Dowie Doole has moved it’s tasting facility to it’s headquarters on California Road. They were previously at the Salopian Inn with Gemtree wines until recent times. The new facility is well set up at the end of a small vineyard that belongs to Gilligan Wines. The name Gilligan is synonymous with Dowie Doole as the General Manager and a Viticulturist by that name works at Dowie Doole. They have a vineyard on California Road and in Blewitt Springs.
A structured tasting is offered where 5 wines are offered with tasting notes and 3 cheeses in a very pleasant surroundings of the tasting room. The tastings are by appointment only. They are also working on the outside areas where functions for both inside and outside will be possible.
Now the wines…………
Second Nature Range
2010 Adelaide Hills Sauvignon Blanc ($A18)
This is all you would expect from an Adelaide Hills Sauvy – aromas of grass and passionfruit that continues to flavors of straw and passionfruit.
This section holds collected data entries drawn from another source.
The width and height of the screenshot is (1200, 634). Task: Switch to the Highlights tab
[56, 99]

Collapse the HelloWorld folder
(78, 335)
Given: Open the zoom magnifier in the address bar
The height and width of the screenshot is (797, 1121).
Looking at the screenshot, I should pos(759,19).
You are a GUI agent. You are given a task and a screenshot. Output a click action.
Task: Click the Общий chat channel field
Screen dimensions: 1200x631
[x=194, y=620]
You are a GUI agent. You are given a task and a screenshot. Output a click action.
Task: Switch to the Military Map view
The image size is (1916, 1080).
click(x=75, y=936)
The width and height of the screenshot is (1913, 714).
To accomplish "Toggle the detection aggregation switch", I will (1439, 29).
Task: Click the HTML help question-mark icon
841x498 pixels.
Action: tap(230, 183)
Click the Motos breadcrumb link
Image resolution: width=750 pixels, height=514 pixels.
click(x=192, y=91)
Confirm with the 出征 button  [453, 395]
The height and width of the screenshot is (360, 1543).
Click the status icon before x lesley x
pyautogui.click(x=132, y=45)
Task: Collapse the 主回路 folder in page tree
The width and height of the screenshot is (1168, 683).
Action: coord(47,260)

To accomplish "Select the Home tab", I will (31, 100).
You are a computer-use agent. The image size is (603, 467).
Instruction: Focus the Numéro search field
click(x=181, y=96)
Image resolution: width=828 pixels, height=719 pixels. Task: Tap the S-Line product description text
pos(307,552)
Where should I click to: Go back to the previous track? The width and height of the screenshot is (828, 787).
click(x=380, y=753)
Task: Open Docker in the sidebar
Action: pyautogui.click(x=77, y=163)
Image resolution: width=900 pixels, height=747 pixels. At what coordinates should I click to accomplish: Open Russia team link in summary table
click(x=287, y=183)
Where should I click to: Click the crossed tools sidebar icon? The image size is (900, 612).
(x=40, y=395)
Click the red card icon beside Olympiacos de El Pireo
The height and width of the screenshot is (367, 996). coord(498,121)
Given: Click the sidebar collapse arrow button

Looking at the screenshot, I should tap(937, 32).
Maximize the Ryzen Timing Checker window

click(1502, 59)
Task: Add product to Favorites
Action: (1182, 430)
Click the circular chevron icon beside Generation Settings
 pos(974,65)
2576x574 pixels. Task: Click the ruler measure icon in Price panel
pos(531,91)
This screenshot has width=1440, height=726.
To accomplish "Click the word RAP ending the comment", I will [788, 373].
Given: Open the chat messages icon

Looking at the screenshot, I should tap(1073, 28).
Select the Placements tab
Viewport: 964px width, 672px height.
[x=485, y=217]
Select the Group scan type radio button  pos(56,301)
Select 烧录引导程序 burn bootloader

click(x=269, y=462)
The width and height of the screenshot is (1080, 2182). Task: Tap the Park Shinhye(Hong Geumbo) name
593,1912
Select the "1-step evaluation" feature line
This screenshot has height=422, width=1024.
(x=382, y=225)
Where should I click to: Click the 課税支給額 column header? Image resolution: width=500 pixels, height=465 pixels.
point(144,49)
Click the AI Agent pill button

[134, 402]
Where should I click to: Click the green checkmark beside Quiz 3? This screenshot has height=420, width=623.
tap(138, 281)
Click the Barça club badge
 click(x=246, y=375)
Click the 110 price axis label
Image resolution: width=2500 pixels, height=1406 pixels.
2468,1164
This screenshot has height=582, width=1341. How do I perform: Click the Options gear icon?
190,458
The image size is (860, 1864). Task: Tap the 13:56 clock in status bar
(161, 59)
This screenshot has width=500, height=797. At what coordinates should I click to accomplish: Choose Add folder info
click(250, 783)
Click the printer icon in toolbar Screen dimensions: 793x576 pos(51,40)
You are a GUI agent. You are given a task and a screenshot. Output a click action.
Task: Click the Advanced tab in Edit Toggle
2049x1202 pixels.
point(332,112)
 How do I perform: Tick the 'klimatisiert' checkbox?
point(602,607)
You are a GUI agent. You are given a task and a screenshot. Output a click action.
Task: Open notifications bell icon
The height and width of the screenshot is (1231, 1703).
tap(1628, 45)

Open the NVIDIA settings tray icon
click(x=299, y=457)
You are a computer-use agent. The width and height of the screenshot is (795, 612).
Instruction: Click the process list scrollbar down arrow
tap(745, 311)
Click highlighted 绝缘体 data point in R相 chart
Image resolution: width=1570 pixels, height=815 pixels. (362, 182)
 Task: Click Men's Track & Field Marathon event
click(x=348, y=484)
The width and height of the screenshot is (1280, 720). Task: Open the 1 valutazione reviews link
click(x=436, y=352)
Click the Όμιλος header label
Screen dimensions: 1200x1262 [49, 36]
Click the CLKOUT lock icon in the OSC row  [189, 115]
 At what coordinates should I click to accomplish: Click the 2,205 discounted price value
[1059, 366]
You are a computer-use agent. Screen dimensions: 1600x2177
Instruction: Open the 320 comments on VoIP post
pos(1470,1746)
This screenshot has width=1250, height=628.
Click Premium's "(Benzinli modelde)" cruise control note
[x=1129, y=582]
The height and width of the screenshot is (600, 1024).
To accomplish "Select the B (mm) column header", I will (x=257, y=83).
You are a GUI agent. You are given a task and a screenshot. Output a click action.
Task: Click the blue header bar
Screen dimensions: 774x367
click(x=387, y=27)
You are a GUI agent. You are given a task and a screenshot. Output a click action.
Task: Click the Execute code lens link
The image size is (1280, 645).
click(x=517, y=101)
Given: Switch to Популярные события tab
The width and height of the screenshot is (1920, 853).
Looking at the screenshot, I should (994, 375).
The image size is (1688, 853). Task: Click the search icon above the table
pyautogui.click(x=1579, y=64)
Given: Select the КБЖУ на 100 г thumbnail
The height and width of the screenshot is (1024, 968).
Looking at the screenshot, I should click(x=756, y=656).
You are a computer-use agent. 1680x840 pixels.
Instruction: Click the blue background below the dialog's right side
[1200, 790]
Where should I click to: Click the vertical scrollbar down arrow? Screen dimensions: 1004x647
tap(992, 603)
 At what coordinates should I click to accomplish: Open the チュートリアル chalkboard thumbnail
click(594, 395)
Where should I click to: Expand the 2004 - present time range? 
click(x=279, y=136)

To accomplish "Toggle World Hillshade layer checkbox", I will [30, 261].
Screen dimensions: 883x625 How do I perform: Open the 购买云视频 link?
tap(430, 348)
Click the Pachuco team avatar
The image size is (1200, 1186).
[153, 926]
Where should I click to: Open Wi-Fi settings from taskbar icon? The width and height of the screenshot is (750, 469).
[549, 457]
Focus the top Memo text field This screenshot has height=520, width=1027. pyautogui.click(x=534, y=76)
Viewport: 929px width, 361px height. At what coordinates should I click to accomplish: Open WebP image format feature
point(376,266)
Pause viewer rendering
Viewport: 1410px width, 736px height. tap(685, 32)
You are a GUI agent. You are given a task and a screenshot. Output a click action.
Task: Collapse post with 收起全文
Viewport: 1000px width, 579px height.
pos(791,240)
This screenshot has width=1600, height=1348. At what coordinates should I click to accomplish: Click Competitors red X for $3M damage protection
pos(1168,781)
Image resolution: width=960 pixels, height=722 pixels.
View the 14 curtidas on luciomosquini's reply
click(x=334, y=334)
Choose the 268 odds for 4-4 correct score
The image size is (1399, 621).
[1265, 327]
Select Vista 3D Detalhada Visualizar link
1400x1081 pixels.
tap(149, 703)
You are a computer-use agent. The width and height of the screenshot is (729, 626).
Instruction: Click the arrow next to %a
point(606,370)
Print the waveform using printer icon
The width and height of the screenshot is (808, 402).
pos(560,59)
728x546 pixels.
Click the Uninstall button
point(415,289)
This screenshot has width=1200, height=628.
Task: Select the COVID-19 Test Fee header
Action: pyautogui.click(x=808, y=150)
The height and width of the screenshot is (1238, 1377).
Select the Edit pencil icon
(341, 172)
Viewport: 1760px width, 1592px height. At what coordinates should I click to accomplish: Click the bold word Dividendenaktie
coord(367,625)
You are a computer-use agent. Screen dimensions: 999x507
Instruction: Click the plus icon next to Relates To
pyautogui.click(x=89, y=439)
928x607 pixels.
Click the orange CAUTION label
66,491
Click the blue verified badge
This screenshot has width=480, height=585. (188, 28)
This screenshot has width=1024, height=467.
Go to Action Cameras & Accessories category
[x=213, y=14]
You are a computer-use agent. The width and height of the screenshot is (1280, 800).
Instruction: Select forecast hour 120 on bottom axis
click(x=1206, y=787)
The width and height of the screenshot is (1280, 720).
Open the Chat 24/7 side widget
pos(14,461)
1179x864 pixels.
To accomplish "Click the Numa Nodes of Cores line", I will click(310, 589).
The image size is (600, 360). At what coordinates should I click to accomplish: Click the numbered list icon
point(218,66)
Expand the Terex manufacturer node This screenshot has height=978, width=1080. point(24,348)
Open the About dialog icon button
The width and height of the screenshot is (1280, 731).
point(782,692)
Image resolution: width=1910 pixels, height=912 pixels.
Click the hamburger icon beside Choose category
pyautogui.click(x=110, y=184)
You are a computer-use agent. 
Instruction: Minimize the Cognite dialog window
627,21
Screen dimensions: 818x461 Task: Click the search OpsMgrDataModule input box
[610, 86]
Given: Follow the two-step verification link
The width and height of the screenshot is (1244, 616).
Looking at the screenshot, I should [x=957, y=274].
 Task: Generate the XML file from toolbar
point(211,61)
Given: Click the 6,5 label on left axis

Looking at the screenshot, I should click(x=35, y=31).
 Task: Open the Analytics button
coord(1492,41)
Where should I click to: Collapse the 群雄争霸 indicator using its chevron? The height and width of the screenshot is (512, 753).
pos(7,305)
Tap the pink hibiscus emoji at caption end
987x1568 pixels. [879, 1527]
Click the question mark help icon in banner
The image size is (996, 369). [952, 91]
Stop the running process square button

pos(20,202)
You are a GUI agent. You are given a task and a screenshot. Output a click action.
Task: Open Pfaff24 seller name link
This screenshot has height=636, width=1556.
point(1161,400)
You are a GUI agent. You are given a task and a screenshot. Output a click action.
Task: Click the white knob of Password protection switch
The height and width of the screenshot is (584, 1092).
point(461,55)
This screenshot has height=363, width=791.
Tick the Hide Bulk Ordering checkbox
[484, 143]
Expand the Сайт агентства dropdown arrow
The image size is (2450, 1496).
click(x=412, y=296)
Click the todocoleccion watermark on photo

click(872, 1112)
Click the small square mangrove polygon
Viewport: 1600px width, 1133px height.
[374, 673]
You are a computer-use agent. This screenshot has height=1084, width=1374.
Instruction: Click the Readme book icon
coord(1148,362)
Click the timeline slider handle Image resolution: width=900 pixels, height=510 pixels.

What I was not expecting was the citrus flavors as there was a really good level of acid in the wine. I also got a sense of some residual sugar just before the acid kicks in. For those that like this variety why not check this out – you could do worse, you could have a kiwi inspired wine.
2008 Cabernet Sauvignon / Shiraz / Merlot ($A18)
When first opened the aromas were quite closed but eventually opened up to reveal a fresh berry compote with a small amount of freshly cut mint sprinkled over the berries. The berries continue on the palate with a fresh cherry chaser. A nice wine for this price point.
Dowie Doole Range
2010 Chenin Blanc ($A16)
This stable has a reputation for this variety and I have seen a number of good Chenin wines from these guys. Made from grapes from their Blewitt Springs and California vineyards and it is a little beauty. The glass smells of apples and citrus peel. The peel theme continues onto the flavors with some melons and the acid levels are again high – which is good. The whole comes together with the outcome being a good mouthfeel that makes you hungry for more. Bring it on.
2011 Chenin Blanc
Just been bottled and thus not released yet. Lots of passionfruit that jumps all over your nose and mouth. Will be a beauty once it has settled down after bottling, so one to look out for.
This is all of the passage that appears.